Whisper: The model transcribes 2.5 hours of speech in a minute and a half

Whisper Large v3 by OpenAI is an automatic speech recognition (ASR) system trained on millions of hours of speech, with intense human supervision. The model, presented at the time by Sam Altman’s company, is designed to recognize, transcribe and translate spoken languageensuring high precision and great ease of use.

The community has welcomed Whisper so much so that a large number of developers and companies use it to transcribe audio and video tracks (for example meetings and interviews) as well as to support a large number of applications. Whisper Large v3 is supported in the Hugging Face Transformers library, making this tool even more accessible and easily deployable.

The Insanely Fast Whisper project: how it works

The new project was born on GitHub Insanely Fast Whisper which allows you to transcribe 150 minutes of audio in less than 100 seconds. The benchmarks run on a GPU T4 of Google Colab are eloquent: the classic Transfomers take over 31 minutes to transcribe the 150 minutes of digitally recorded speech. Conversely, with Insanely Fast Whisperit is possible to achieve the same result in approximately 1 minute and 38 seconds.

Behind these performance amazing there are some “winning” optimizations such as the use of flash-attn (Flash Attention 2) e del batch processing.

In the automatic transcription of audio, “attention” is a crucial mechanism that determines which parts of the input the algorithm should focus on for text generation purposes.

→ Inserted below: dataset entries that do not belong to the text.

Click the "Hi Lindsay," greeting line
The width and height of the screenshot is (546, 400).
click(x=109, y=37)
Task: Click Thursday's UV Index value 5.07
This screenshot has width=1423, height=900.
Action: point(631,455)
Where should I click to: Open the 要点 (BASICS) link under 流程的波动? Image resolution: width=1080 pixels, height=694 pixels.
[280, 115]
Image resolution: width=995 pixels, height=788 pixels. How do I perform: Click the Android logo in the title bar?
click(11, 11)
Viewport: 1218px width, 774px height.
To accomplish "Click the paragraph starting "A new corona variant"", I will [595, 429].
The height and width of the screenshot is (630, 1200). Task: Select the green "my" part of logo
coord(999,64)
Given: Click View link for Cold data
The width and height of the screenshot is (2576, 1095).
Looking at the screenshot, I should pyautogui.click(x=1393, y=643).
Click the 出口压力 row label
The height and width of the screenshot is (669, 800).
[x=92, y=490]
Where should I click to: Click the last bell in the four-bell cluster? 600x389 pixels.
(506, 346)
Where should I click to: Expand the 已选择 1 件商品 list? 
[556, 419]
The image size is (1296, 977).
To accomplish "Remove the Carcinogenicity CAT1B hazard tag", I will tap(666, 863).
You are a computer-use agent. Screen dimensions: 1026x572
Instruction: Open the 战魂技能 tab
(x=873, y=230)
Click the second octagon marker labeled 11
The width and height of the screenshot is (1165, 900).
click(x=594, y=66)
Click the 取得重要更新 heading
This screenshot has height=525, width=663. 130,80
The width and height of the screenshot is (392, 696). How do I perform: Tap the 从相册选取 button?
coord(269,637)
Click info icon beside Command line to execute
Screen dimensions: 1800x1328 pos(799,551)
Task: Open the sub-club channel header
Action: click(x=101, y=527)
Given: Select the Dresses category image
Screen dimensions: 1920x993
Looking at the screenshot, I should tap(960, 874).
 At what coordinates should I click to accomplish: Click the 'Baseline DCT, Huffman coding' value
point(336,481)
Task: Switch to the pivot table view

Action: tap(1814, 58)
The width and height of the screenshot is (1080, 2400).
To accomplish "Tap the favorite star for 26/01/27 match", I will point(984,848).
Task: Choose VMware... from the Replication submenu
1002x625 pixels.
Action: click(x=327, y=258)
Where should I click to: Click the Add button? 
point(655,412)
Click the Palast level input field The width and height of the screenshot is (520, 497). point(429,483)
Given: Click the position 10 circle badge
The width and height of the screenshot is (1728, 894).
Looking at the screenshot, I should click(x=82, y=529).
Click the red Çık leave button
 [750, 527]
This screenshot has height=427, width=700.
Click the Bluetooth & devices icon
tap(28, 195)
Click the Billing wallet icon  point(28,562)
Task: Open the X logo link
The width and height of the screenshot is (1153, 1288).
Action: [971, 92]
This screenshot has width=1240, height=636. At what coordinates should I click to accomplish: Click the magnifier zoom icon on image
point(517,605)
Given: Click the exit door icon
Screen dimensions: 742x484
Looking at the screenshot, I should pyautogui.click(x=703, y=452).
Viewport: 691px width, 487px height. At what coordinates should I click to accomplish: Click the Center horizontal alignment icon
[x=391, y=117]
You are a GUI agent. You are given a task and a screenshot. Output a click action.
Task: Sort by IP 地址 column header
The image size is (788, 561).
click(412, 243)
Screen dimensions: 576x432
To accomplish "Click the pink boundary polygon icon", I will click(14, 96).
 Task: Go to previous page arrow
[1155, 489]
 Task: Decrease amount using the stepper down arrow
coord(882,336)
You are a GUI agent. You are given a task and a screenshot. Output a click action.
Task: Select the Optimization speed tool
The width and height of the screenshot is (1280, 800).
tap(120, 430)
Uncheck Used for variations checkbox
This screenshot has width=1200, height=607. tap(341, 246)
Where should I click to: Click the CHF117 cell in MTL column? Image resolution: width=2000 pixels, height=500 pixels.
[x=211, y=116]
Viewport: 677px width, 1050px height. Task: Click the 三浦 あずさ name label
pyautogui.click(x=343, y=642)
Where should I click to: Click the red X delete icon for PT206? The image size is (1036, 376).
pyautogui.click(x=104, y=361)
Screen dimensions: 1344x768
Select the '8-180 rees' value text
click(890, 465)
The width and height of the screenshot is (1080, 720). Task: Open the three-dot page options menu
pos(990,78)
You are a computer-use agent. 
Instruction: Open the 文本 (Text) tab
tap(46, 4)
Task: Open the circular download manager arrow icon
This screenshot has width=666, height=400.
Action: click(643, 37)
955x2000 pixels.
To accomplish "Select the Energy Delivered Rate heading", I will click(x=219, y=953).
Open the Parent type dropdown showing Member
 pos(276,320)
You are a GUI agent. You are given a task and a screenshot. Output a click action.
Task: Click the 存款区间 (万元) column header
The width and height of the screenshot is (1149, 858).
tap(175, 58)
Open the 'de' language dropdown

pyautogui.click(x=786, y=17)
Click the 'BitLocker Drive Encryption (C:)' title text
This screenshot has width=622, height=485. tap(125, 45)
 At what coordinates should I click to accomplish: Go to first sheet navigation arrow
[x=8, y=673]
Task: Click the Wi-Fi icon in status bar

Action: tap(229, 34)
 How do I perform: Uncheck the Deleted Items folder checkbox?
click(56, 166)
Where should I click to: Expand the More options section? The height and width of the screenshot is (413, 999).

The usual scheme involves a detailed analysis of each input element, slowing down the process in situations where the input sequence is particularly long. Think for example of audio files of significant length. Flash Attention 2 revolutionizes this paradigm by introducing a more efficient mechanism that allows the model to “illuminate” only the relevant parts of the input, significantly reducing the time needed for analysis.

Il batch processingor batch processing, is then a key technique in optimizing the performance of Insanely Fast Whisper. Instead of processing a single item at a time, the model processes a group (or batch) of items simultaneously. This strategy allows you to benefit from parallelism supported by modern graphics processors (GPUs), to use memory efficiently as well as reduceoverhead.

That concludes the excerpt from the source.